Republican glee at suffering poor terrible to behold

The monstrous farm Bill the House of Representatives passed last week shows its mean-spiritedness

House Speaker John Boehner was among  House leaders who worked late last week to help pass the monstrous farm bill. Photograph: Christopher Gregory/The New York Times

House Speaker John Boehner was among House leaders who worked late last week to help pass the monstrous farm bill. Photograph: Christopher Gregory/The New York Times


Something terrible has happened to the soul of the Republican Party in the United States. We’ve gone beyond bad economic doctrine. We’ve even gone beyond selfishness and special interests. At this point we’re talking about a state of mind that takes positive glee in inflicting further suffering on the already miserable.

The occasion for these observations is, as you may have guessed, the monstrous farm Bill the House of Representatives passed last week.

For decades, farm Bills have had two major pieces. One piece offers subsidies to farmers, the other offers nutritional aid to Americans in distress, mainly in the form of food stamps (these days officially known as the supplemental nutrition assistance programme, or Snap).

Long ago, when subsidies helped many poor farmers, you could defend the whole package as a form of support for those in need.
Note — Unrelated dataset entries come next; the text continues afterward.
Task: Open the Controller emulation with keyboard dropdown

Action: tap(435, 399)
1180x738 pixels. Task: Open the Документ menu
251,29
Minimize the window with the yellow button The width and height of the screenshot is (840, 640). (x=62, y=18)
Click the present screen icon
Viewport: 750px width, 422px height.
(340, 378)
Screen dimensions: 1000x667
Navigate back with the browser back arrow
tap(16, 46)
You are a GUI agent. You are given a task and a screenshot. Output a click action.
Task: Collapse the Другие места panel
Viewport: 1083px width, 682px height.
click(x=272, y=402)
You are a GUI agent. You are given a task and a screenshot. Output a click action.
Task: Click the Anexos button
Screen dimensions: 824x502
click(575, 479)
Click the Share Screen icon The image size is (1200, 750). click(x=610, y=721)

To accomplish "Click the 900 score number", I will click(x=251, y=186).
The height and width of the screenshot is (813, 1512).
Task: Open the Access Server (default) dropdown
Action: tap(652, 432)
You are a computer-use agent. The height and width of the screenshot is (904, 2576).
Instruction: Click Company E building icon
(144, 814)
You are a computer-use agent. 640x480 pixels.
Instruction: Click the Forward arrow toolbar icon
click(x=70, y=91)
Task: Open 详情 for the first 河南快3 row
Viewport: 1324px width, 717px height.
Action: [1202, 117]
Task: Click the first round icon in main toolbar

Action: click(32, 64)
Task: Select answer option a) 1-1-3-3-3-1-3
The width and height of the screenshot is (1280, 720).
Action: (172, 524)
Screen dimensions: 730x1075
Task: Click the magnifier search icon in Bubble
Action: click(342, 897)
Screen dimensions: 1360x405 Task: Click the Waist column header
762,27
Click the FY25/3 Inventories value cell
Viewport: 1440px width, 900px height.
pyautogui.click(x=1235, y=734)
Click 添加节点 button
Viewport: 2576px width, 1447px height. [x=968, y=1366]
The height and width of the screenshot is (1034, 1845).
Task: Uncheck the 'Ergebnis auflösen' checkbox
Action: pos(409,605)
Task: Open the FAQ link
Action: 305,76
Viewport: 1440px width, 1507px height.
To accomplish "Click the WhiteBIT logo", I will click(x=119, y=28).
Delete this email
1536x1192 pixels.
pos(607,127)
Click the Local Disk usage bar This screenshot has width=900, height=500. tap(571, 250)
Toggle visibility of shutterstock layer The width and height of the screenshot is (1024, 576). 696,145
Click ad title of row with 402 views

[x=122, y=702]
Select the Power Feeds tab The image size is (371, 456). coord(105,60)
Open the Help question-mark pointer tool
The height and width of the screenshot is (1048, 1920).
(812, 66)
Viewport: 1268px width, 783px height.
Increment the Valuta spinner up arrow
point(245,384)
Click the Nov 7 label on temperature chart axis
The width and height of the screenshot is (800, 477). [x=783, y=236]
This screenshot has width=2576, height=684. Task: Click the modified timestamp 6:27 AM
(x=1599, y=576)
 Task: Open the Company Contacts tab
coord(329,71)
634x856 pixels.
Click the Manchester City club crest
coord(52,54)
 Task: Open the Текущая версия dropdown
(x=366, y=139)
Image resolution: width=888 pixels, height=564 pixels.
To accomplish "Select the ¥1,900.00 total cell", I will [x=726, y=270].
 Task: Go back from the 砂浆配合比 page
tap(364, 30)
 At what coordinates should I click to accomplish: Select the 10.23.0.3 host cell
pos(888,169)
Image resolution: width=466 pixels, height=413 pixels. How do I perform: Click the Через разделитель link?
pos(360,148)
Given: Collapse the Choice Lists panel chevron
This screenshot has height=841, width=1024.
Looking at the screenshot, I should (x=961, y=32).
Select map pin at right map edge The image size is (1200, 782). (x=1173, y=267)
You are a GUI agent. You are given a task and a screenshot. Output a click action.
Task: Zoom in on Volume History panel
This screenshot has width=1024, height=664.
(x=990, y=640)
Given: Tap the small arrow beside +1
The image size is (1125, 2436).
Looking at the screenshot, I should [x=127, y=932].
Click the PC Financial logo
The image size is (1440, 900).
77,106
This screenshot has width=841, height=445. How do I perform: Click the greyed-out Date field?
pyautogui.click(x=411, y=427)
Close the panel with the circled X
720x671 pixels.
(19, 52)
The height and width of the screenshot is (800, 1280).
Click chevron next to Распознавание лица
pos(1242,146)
Over the years, however, the two pieces diverged. Farm subsidies became a fraud-ridden programme that mainly benefits corporations and wealthy individuals. Meanwhile, food stamps became a crucial part of the social safety net. So House Republicans voted to maintain farm subsidies – at a higher level than either the Senate or the White House proposed – while eliminating food stamps from the Bill.

To fully appreciate what just went down, listen to the rhetoric conservatives often use to justify eliminating safety-net programmes. It goes something like this: “You’re personally free to help the poor. But the government has no right to take people’s money” – frequently, at this point, they add the words “at the point of a gun” – “and force them to give it to the poor.”

It is, however, apparently perfectly okay to take people’s money at the point of a gun and force them to give it to agribusinesses and the wealthy.

Now, some enemies of food stamps don’t quote libertarian philosophy: they quote the Bible instead. Republican Stephen Fincher of Tennessee, for example, cited the New Testament: “The one who is unwilling to work shall not eat.” Sure enough, it turns out that Fincher has personally received millions in farm subsidies. Given this awesome double standard – I don’t think the word “hypocrisy” does it justice – it seems almost anticlimactic to talk about facts and figures. But I guess we must.

So: food stamp usage has indeed soared in recent years, with the percentage of the population receiving stamps rising from 8.7 in 2007 to 15.2 in the most recent data. There is no mystery here. Snap is supposed to help families in distress, and lately a lot of families have been in distress.

In fact, Snap usage tends to track broad measures of unemployment, such as U6, which includes the underemployed and workers who have temporarily given up active job search. And U6 more than doubled in the crisis, from about 8 per cent before the Great Recession to 17 per cent in early 2010. It’s true that broad unemployment has since declined slightly, while food stamp numbers have continued to rise – but there’s normally some lag in the relationship, and it’s probably also true that some families have been forced to take food stamps by sharp cuts in unemployment benefits.

$134 a month
What about the theory, common on the right, that it’s the other way around – that we have so much unemployment thanks to government programmes that, in effect, pay people not to work? (Soup kitchens caused the Great Depression!) The answer is, you have to be kidding. Do you really believe that Americans are living lives of leisure on $134 (€102.60) a month, the average Snap benefit?

Still, let’s pretend to take this seriously. If employment is down because government aid is inducing people to stay home, reducing the labour force, then the law of supply and demand should apply: withdrawing all those workers should be causing labour shortages and rising wages, especially among the low-paid workers most likely to receive aid. In reality, of course, wages are stagnant or declining – and that’s especially true for the groups that benefit most from food stamps.

So what’s going on here? Is it just racism? No doubt the old racist canards – like Ronald Reagan’s image of the “strapping young buck” using food stamps to buy a T-bone steak – still have some traction. But these days almost half of food stamp recipients are non-Hispanic whites. In Tennessee, home of the Bible-quoting Fincher, the number is 63 per cent. So it’s not all about race.

What is it about, then? Somehow, one of our nation’s two great parties has become infected by an almost pathological mean-spiritedness, a contempt for what CNBC’s Rick Santelli, in the famous rant that launched the Tea Party, called “losers.” If you’re an American, and you’re down on your luck, these people don’t want to help: they want to give you an extra kick. I don’t fully understand it, but it’s a terrible thing to behold.